In the extension arm, which utilized the 1000 mg/day dose, the mean age of patients was 46 years. The most common site of disease was the knee. Eighteen patients had undergone previous surgery and 4 had received prior therapy with imatinib or nilotinib. The median duration of treatment with pexidartinib was 8 months.

Overall, 30.4% of patients treated with pexidartinib had stable disease, for a disease control rate of 83% (95% CI, 67-98). At the time of the analysis, the median progression-free survival had not been reached, with 17 patients remaining on the study, 7 of which had received pexidartinib for longer than 12 months.

The authors of the study noted that responses seen with pexidartinib were significantly better than traditionally experienced by patients treated with imatinib. In previous studies, imatinib has demonstrated an objective response rate of 19%.
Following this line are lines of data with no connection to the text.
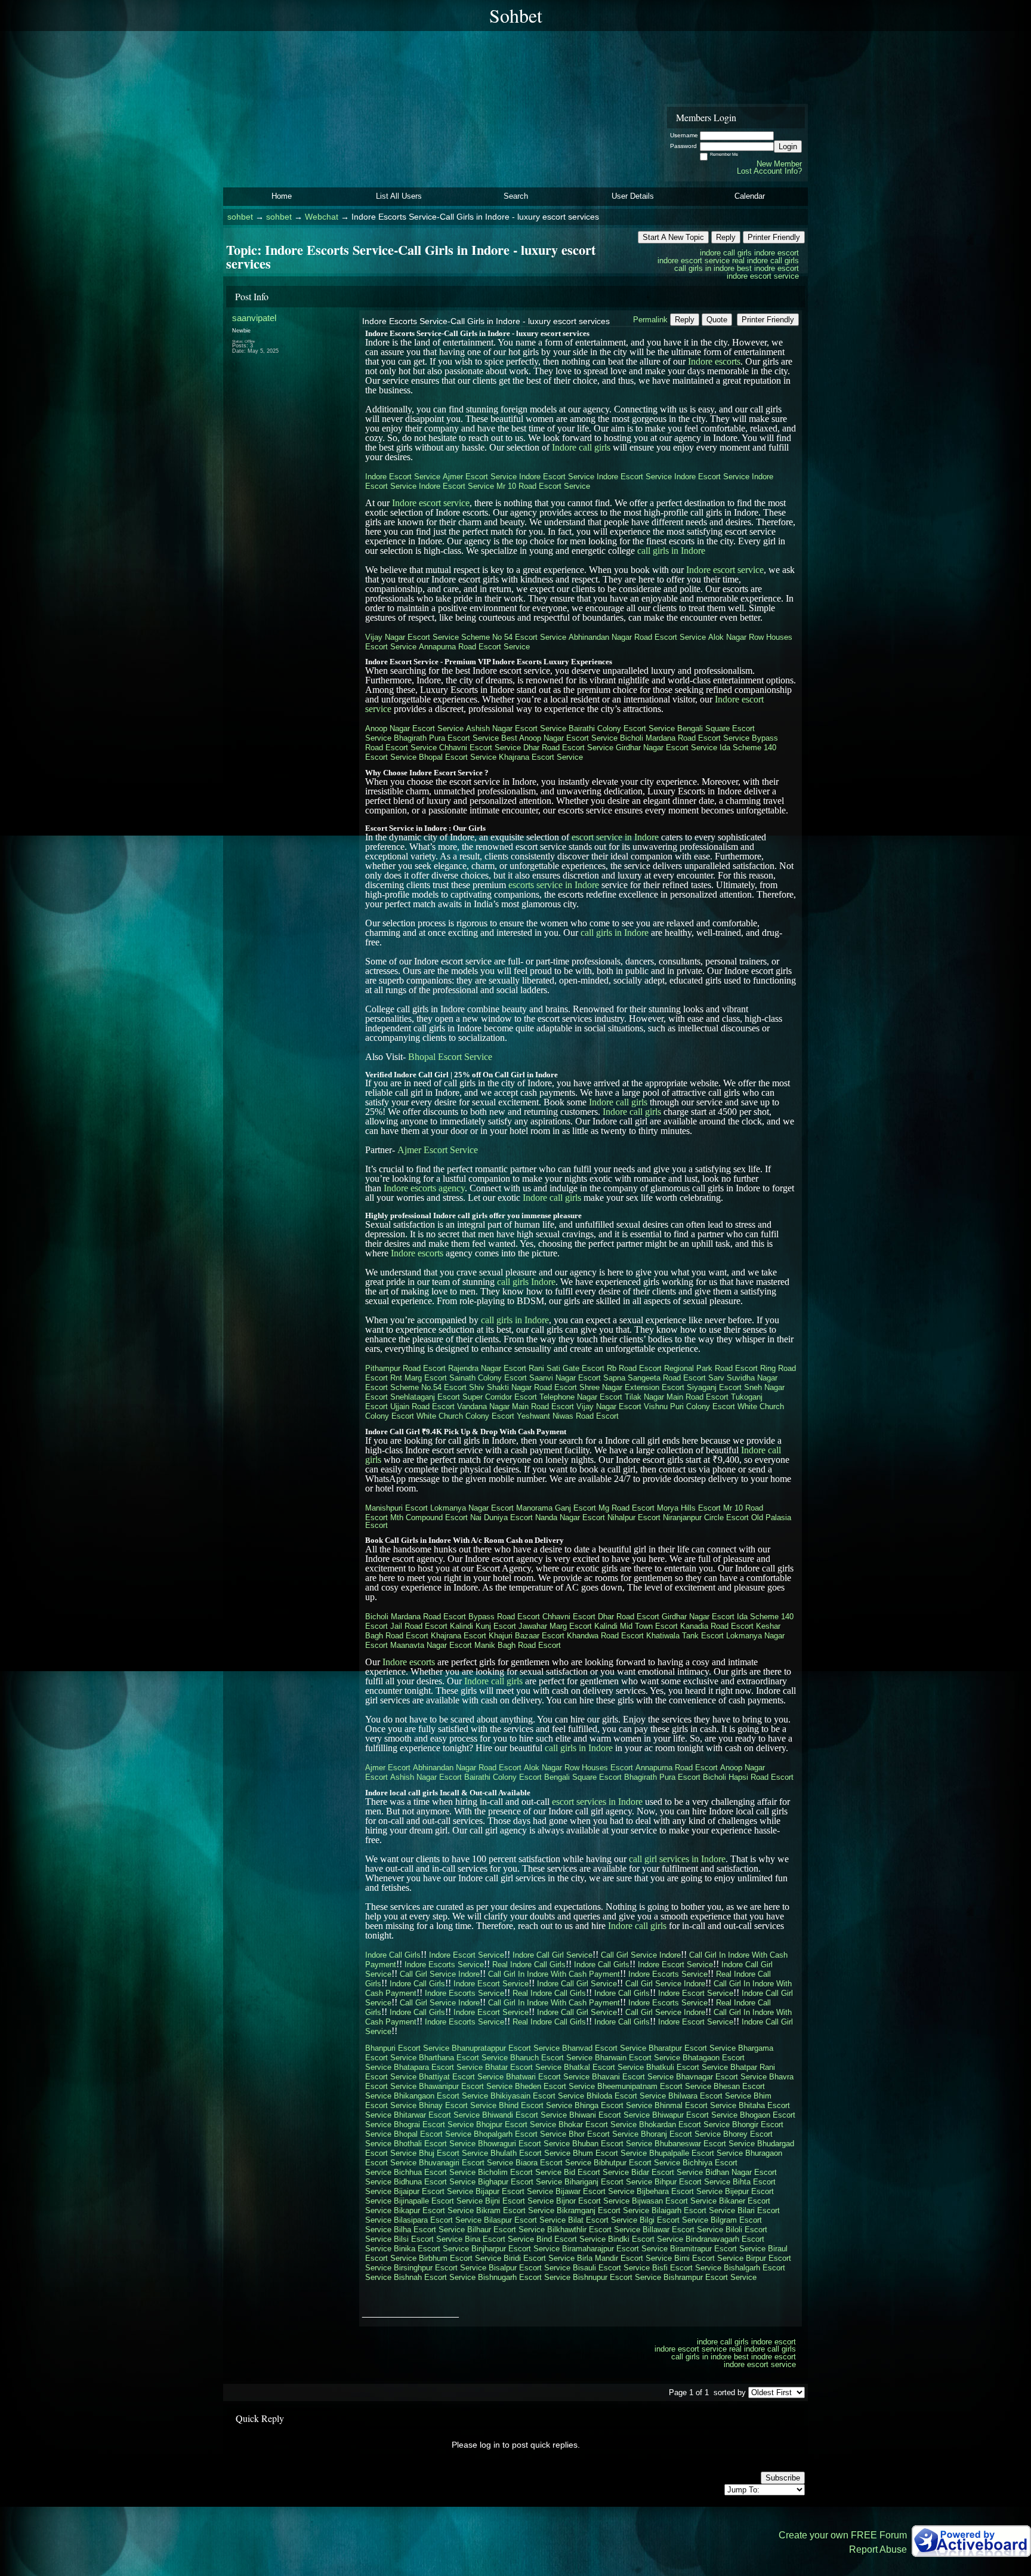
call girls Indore (526, 1282)
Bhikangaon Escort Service (441, 2095)
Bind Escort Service (571, 2239)
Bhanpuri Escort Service (407, 2048)
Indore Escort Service (402, 476)
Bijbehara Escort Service (680, 2191)
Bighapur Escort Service (520, 2181)
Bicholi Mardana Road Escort (415, 1616)
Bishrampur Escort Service (710, 2277)
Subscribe (782, 2477)
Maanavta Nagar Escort (431, 1645)
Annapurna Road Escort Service (474, 646)
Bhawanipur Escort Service (466, 2086)
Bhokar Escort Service (597, 2124)
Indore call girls (581, 447)
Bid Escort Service (596, 2172)
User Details (633, 196)
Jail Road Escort (418, 1626)
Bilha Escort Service (429, 2229)
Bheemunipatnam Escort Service (654, 2086)
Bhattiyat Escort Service (461, 2076)
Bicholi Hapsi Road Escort (748, 1777)
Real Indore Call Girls (529, 1964)
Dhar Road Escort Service (568, 747)
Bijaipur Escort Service (433, 2191)
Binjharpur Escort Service (515, 2248)
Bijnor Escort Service (592, 2200)
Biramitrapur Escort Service (717, 2248)
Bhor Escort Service (603, 2134)
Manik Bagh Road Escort (517, 1645)
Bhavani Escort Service (633, 2076)
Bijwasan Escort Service (674, 2200)
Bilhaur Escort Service (506, 2229)
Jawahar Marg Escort (555, 1626)
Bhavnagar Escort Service (721, 2076)
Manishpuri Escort (396, 1507)
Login (788, 146)
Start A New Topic (673, 237)
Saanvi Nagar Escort (565, 1377)
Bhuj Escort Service (453, 2153)
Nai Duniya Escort (501, 1517)
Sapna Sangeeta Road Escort (654, 1377)
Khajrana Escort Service (541, 757)
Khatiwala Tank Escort (685, 1635)
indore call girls (726, 252)
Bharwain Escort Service (637, 2057)
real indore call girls (765, 260)
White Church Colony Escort (465, 1416)
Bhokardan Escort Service (684, 2124)
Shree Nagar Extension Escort (631, 1387)
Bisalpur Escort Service (529, 2267)
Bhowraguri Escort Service (524, 2143)
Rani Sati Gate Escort (566, 1368)
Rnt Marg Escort (418, 1377)
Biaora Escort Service (553, 2162)
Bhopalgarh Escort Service (520, 2134)
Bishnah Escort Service (435, 2277)
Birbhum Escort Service (460, 2258)
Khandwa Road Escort (605, 1635)
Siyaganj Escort (714, 1387)
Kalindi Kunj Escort (483, 1626)
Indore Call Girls (393, 1955)
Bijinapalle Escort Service (438, 2200)
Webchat (321, 216)
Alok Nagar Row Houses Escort (578, 1767)
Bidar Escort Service (667, 2172)
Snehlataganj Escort (425, 1396)
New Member (779, 163)
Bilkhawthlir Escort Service (593, 2229)
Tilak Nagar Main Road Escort (677, 1396)
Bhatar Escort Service (523, 2067)
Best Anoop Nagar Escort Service (559, 738)
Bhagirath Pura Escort (662, 1777)
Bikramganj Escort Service (603, 2210)
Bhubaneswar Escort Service (705, 2143)
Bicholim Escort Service (519, 2172)
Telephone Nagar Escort (580, 1396)
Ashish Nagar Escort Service (516, 728)
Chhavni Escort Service (480, 747)
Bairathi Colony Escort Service (622, 728)
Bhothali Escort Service (435, 2143)
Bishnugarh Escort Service (524, 2277)
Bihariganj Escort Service (608, 2181)
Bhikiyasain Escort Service (537, 2095)
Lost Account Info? (769, 171)
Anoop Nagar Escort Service (414, 728)
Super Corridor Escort (499, 1396)
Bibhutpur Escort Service (637, 2162)
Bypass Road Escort (504, 1616)
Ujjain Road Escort (422, 1406)
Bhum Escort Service (610, 2153)
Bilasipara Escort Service (437, 2220)
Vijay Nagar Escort (608, 1406)
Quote (716, 319)
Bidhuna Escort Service (435, 2181)
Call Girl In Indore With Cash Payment (554, 1974)
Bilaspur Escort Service (525, 2220)
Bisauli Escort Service (611, 2267)
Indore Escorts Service (444, 1964)
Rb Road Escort (634, 1368)
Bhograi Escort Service (434, 2124)
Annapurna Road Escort (676, 1767)
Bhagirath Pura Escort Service (446, 738)
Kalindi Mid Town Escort (636, 1626)
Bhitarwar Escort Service (437, 2114)
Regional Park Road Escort (711, 1368)
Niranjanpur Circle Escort (706, 1517)
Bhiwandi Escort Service (524, 2114)
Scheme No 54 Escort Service (513, 637)
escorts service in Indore (553, 885)
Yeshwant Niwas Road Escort (568, 1416)
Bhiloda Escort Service (626, 2095)
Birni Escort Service (708, 2258)
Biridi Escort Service (539, 2258)
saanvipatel (254, 318)
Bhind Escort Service (535, 2105)
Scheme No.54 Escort (428, 1387)
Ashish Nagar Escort (426, 1777)
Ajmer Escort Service (480, 476)
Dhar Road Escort (628, 1616)
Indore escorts (714, 361)
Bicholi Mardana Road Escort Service (684, 738)
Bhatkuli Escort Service (687, 2067)
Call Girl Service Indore (641, 1955)
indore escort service (694, 260)
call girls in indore (704, 268)
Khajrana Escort (458, 1635)
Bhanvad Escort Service (604, 2048)
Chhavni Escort (568, 1616)
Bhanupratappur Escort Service (506, 2048)
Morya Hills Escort (689, 1507)
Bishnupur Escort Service (617, 2277)
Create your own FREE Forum (843, 2535)
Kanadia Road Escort (717, 1626)
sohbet (240, 216)
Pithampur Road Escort (405, 1368)
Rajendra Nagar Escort (487, 1368)
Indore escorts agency (424, 1188)
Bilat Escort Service (602, 2220)
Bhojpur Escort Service (516, 2124)
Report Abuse (878, 2549)
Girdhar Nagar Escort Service (666, 747)
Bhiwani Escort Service (609, 2114)
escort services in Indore (597, 1802)
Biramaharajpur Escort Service (615, 2248)
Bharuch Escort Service (551, 2057)
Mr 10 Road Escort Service (543, 486)
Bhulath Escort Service (530, 2153)
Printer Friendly (774, 237)
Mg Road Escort (626, 1507)
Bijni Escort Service (519, 2200)
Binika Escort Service (431, 2248)
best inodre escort (768, 268)
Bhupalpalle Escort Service (696, 2153)
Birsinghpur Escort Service (440, 2267)
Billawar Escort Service (683, 2229)
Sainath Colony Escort (488, 1377)
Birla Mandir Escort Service (624, 2258)
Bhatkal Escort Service (604, 2067)
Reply (726, 237)
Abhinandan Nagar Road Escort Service (637, 637)
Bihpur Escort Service (692, 2181)
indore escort (776, 252)
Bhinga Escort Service (613, 2105)
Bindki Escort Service (645, 2239)
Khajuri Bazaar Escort (526, 1635)
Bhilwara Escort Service (709, 2095)
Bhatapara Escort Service (438, 2067)
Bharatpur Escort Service (692, 2048)
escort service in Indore (615, 837)
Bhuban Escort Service (612, 2143)
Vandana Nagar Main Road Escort (515, 1406)
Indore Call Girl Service (552, 1955)
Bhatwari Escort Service (547, 2076)
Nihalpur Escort (633, 1517)
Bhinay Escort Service (457, 2105)
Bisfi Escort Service (686, 2267)
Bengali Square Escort (583, 1777)
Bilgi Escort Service (674, 2220)
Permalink (650, 319)
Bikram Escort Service (515, 2210)
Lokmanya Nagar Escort (472, 1507)
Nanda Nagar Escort (570, 1517)
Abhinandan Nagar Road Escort (467, 1767)
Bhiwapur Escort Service (694, 2114)
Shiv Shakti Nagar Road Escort (523, 1387)
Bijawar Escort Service (594, 2191)
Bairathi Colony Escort (503, 1777)
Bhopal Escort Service (457, 757)
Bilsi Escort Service (428, 2239)
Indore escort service (431, 503)
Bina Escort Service (499, 2239)
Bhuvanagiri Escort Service (466, 2162)
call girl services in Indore (677, 1859)
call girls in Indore (671, 551)
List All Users (399, 196)
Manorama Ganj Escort (556, 1507)
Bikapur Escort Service (434, 2210)
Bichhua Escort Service (435, 2172)
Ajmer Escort (387, 1767)
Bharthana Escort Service (463, 2057)
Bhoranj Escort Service (681, 2134)
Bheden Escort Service (555, 2086)
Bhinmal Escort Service (695, 2105)
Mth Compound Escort (429, 1517)
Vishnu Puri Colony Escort (689, 1406)
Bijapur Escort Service (514, 2191)
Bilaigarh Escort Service (693, 2210)
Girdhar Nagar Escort (698, 1616)
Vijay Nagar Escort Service (412, 637)
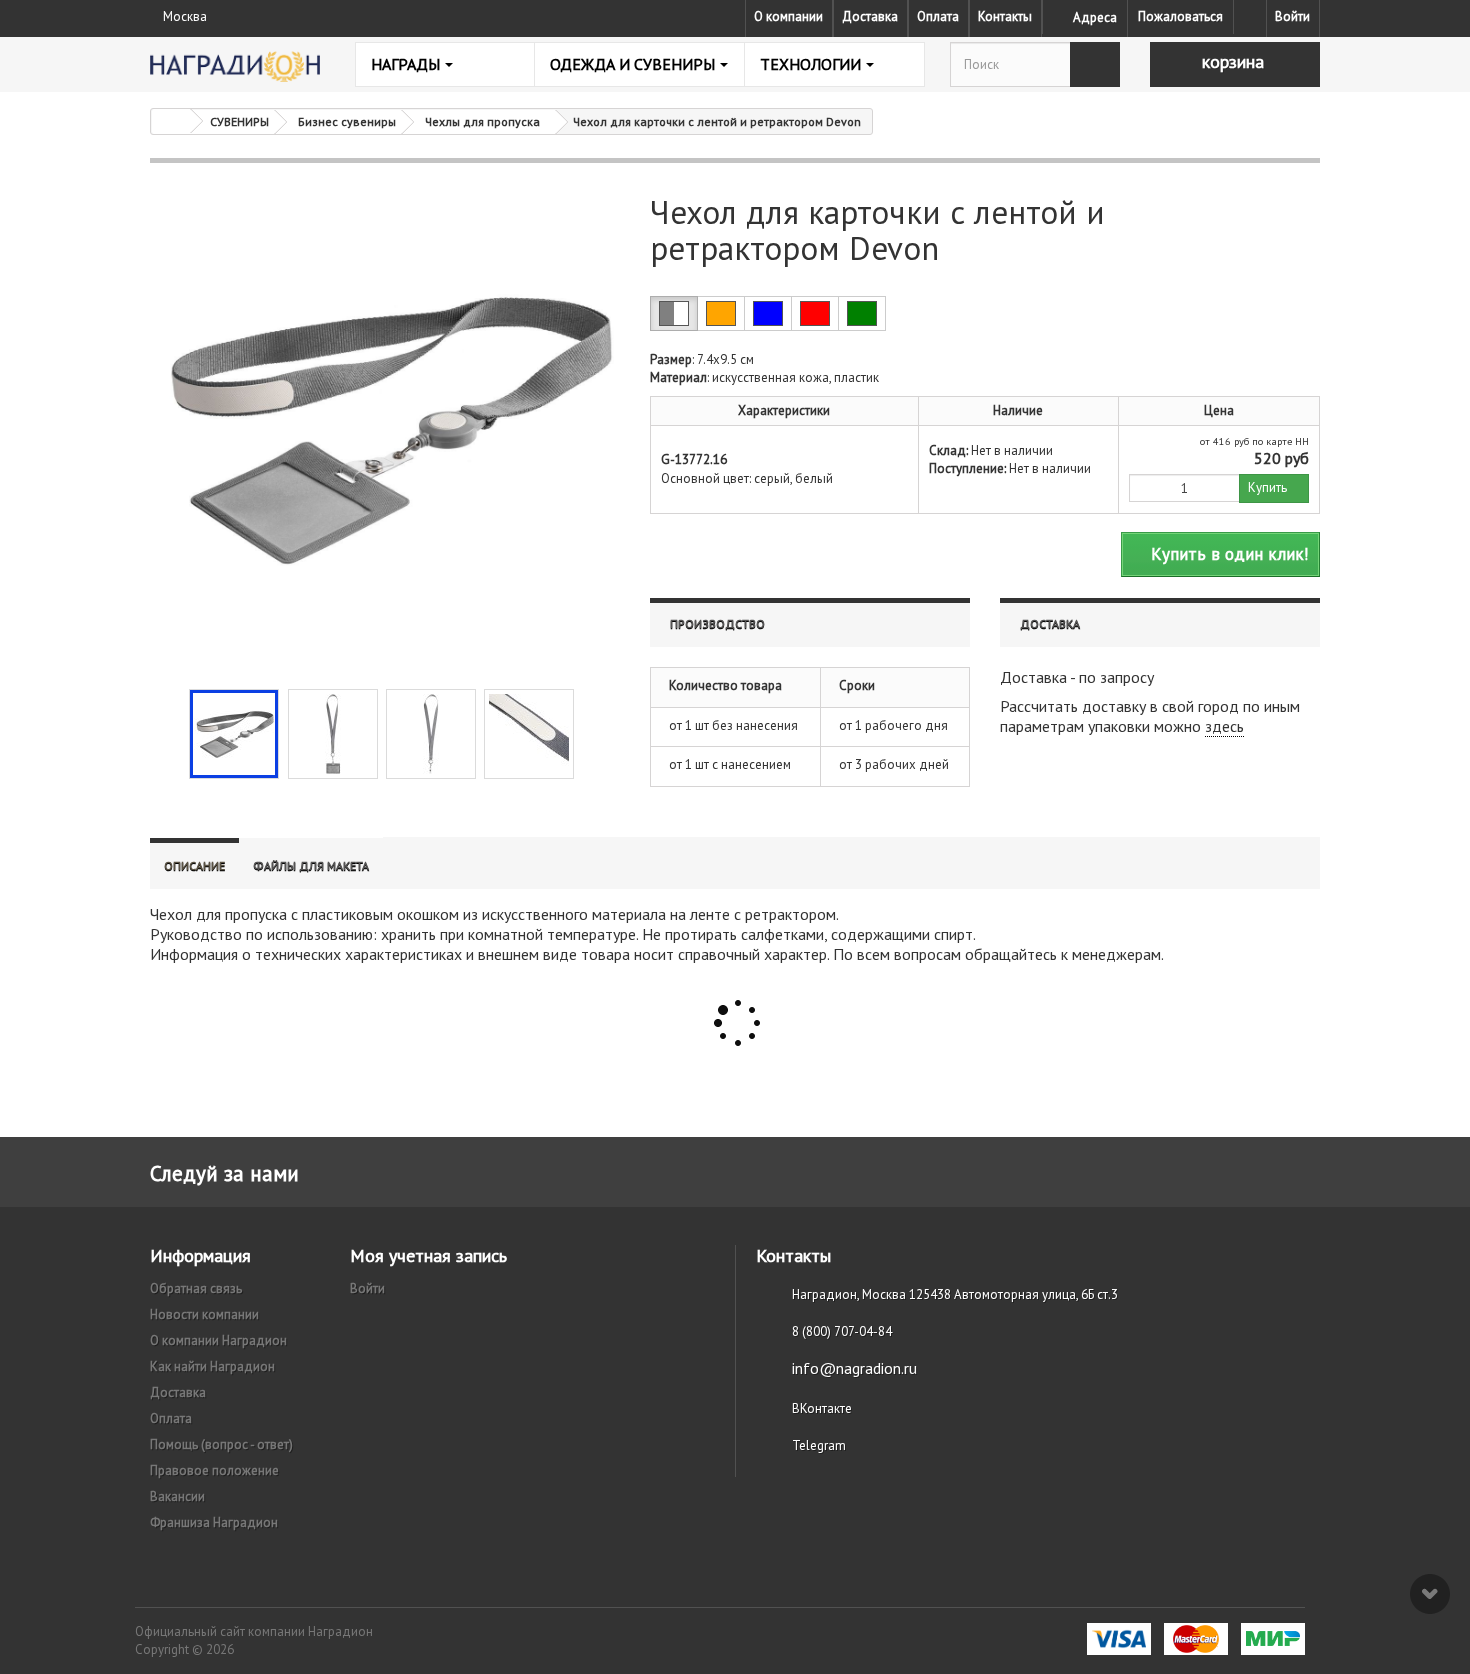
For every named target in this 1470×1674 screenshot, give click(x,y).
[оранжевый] (721, 313)
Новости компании (204, 1314)
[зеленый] (862, 313)
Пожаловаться (1180, 16)
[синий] (768, 313)
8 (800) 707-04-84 (842, 1331)
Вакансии (177, 1496)
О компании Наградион (218, 1340)
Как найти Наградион (212, 1366)
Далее (591, 732)
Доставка (870, 16)
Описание (194, 865)
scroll (1430, 1594)
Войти (1292, 16)
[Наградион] (235, 66)
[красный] (815, 313)
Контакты (1005, 16)
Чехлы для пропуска (482, 121)
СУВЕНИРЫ (239, 121)
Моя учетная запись (428, 1255)
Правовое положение (214, 1470)
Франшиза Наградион (214, 1522)
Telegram (819, 1445)
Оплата (938, 16)
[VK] (1250, 17)
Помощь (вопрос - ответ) (221, 1444)
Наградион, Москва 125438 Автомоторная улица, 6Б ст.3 (955, 1294)
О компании (788, 16)
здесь (1224, 726)
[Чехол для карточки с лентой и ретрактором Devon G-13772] (234, 734)
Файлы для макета (311, 865)
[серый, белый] (674, 313)
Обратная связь (196, 1288)
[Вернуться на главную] (171, 121)
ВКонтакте (822, 1408)
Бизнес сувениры (347, 121)
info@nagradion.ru (854, 1368)
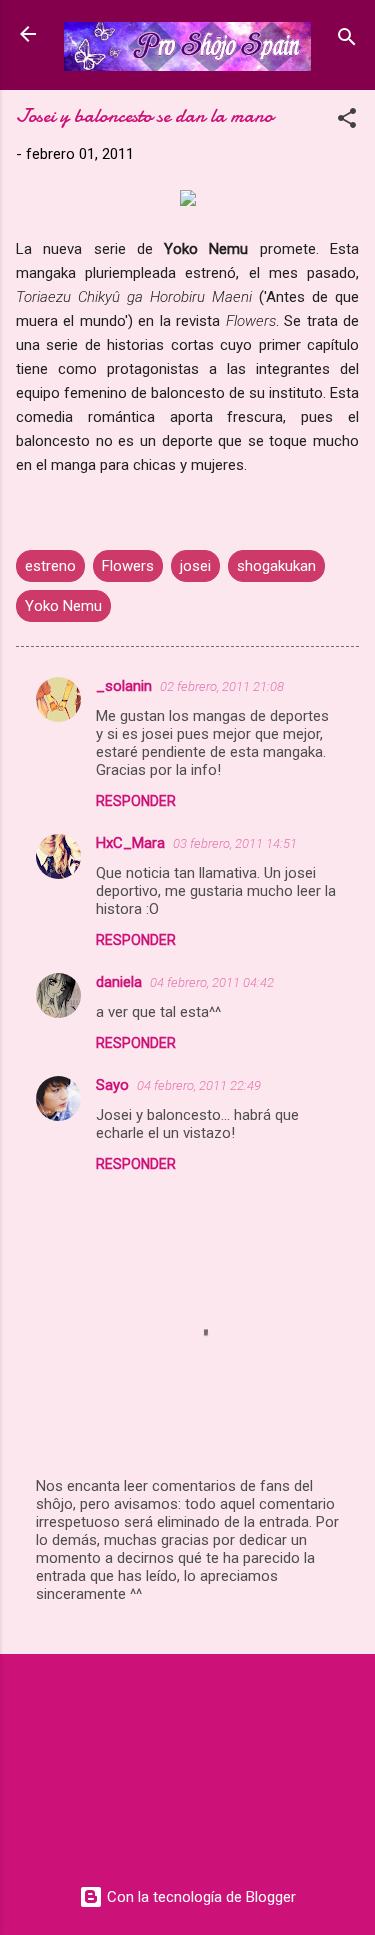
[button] (347, 121)
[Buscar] (347, 40)
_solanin (124, 686)
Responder (136, 801)
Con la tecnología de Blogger (199, 1897)
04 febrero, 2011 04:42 (212, 982)
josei (195, 566)
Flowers (128, 566)
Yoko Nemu (63, 606)
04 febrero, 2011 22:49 (199, 1085)
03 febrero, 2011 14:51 (235, 843)
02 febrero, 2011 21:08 (222, 686)
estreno (50, 566)
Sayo (112, 1085)
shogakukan (276, 566)
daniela (119, 982)
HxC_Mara (130, 843)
"The responses seen in our ongoing phase I study provided initial proof-of-concept that selective CSF-1R inhibition with pexidartinib may safely and effectively reduce tumor burden in patients with TGCT, providing the rationale to move directly into a phase III clinical trial," said Gideon Bollag, PhD, chief executive officer of Plexxikon. "This breakthrough therapy designation represents another significant milestone in our commitment to develop novel targeted agents that address unmet medical needs in rare conditions such as TGCT."

In the expansion arm, dose reductions were required for 61% of patients, with 30% requiring a temporary treatment withdrawal. The most common reason for dose alteration was fatigue.

The most common pexidartinib-related all-grade adverse events (AEs) were changes in hair color (74%), fatigue (65%), nausea (39%), dysgeusia (26%), and periorbital edema (26%). The most frequent grade ?3 AEs were hyponatremia (9%), elevated aspartate aminotransferase or alanine aminotransferase level or both (9%), fatigue (4%), diarrhea (4%), anemia (4%), and neutropenia 4%.

"Surgery is the primary treatment for TGCT, but for patients with a diffuse form of the condition, the tumor is more difficult to remove and has a high rate of recurrence, resulting in multiple complicated surgeries and even amputation in some patients," Ghazzi said.

The pivotal phase III ENLIVEN trial is currently enrolling participants with TGCT. In the study, pexidartinib is being compared with placebo. The trial plans to enroll 126 participants, with an estimated completion date of March 2018 (NCT02371369).

Tap WD, Wainberg ZA, Anthony SP, et al. Structure-Guided Blockade of CSF1R Kinase in Tenosynovial Giant-Cell Tumor. N Engl J Med. 2015;373:428-437.